In the very same spirit as my previous question I am trying to find an explicit representation of the convex conjugate $f^*$ of the function $$ f \colon \mathbb R \to [0, \infty], \qquad x \mapsto | 1 - x |^{\frac{1}{a}} (1 + x)^{\frac{\alpha - 1}{\alpha}} + \iota_{[0, \infty)}(x), $$ where for any set $A$, the convex indicator function $\iota_{A}(x)$ is equal to $0$ for $x \in A$ and equal to $\infty$ else and $\alpha \in (0, 1)$.

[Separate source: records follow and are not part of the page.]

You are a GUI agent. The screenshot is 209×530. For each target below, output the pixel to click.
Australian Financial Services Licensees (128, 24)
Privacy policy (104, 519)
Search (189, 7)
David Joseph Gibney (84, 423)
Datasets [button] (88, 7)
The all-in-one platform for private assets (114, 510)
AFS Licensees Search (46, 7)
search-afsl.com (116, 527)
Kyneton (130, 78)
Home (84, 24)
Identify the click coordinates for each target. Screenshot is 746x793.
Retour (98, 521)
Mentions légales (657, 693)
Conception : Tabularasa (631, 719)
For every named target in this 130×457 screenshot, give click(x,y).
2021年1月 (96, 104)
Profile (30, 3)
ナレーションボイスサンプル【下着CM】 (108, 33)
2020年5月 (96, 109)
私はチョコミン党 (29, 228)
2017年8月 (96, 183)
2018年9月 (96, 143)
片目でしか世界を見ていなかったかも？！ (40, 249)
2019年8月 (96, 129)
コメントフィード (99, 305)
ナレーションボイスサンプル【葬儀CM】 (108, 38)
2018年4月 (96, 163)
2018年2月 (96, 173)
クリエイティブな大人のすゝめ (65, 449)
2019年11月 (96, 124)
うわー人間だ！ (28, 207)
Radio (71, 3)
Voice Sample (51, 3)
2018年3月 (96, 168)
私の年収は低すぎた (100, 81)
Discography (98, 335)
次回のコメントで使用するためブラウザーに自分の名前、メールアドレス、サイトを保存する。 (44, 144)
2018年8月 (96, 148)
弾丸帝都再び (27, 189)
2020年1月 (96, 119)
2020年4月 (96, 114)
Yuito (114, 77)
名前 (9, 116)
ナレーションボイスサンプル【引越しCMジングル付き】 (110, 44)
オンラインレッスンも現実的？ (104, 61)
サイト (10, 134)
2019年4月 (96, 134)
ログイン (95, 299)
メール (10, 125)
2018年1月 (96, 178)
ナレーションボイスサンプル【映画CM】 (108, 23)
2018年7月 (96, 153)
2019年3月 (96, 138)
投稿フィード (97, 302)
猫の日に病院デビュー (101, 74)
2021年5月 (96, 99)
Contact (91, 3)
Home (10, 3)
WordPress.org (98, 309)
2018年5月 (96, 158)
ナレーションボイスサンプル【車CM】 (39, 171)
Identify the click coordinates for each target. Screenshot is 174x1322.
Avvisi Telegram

Up to edge cases, this first boils down to finding the inverse of $$ f'(x) = \frac{1}{\alpha} (x+1)^{\frac{\alpha - 1}{\alpha}} | x - 1 |^{\frac{1}{\alpha}} \frac{\alpha(x - 1) + 2}{(x- 1)(x + 1)} = \frac{1}{\alpha} \left| \frac{x-1}{x+1}\right|^{\frac{1}{\alpha}} \left(\alpha + \frac{2}{(x- 1)}\right) $$ (to obtain $f^*(y) = y (f')^{-1}(y) - f((f')^{-1}(y))$.)

Due to the last term in parenthesis, I do not know how to invert $f'$, like it was done in this answer. We have that $f'$ is strictly monotonically increasing and continuous, so that it is bijective onto its range and hence invertible.

For $\alpha = \frac{2}{3}$, WolframAlpha gives an explicit inverse, which as a quite complicated expression, whereas for $\alpha = \frac{1}{\sqrt{2}}$, it can't find an answer in terms of standard mathematical functions.

Answer 1

$\def\a{\alpha}\DeclareMathOperator\I{I}$

Substitute $x=\frac{w+1}{w-1}$ (i.e. $w = \frac{x + 1}{x - 1}$):

$$\frac1\a\left|\frac{x+1}{x-1}\right|^\frac1\a\left(\a+\frac2{x-1}\right)=y\iff |w|^\frac1a-\frac w{\a y}-\frac{\a-1}{\a y}=0$$

For $y < 0$ there is a closed Wolfram language form via this post in section 1

$$x^r+ax+b=0\implies x=\frac{b r}{a(1-r)\text I^{-1}_\frac{b^{r-1}(r-1)}{a^r\left(\frac1r-1\right)^r}(r-1,2)}$$

where inverse beta regularized appears. Therefore:

$$\boxed{f(x)=|1-x|^\frac1\a(1+x)^\frac{\a-1}\a\implies (f’)^{-1}(x)=\frac2{\I^{-1}_{1-x}\left(2,\frac1\alpha-1\right)}-1,0\le x\le1}$$

testable here. Wolfram Alpha automatically reduces the solution to a radical form if possible.

Using $(f’)^{-1}(y)=\frac2u-1$, then $f^*(y)=2\frac{y-|1-u|^\frac1a}u-y$ using algebra and software. $1-u$ from section 7 can be used again and the absolute value removed as $u\ge0$ to get $$\boxed{f^*(y)=2\frac{y-\I^{-1}_y\left(\frac1\a-1,2\right)^\frac1\a}{\I^{-1}_{1-y}\left(2,\frac1\a-1\right)}-y,0\le y\le 1}$$

There is probably also a series solution, with closed forms for possibly the entire domain of $f(x)$ which will be added later.